• _TASK INSTRUCTIONS_
Report each line from the data below that holds the word "Given".

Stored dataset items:

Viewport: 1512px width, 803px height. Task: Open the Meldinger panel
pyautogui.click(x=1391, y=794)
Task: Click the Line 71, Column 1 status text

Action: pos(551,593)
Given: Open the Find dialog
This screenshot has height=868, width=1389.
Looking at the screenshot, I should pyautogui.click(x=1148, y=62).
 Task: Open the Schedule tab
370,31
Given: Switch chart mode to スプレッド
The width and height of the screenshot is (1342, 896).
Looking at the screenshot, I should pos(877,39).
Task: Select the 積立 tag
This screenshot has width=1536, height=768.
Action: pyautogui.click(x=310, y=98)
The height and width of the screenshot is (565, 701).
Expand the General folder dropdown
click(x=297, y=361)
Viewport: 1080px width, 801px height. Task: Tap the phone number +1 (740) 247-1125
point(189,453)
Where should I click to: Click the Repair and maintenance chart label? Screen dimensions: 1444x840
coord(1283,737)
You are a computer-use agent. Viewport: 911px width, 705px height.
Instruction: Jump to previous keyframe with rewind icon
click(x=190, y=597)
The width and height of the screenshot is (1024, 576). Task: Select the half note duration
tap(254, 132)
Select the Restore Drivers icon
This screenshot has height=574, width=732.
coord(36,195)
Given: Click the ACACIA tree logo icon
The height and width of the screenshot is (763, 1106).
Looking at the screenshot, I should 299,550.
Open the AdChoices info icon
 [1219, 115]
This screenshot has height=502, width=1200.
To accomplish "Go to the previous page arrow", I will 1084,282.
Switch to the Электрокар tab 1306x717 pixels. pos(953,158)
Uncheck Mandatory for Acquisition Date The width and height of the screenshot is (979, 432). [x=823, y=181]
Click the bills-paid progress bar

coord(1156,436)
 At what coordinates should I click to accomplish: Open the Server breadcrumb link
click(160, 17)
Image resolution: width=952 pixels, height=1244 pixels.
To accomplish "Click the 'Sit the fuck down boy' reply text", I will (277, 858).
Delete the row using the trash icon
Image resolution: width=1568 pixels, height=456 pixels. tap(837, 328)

• _WRITTEN SOLUTION_
Given: Open the Find dialog
Given: Switch chart mode to スプレッド
Given: Click the ACACIA tree logo icon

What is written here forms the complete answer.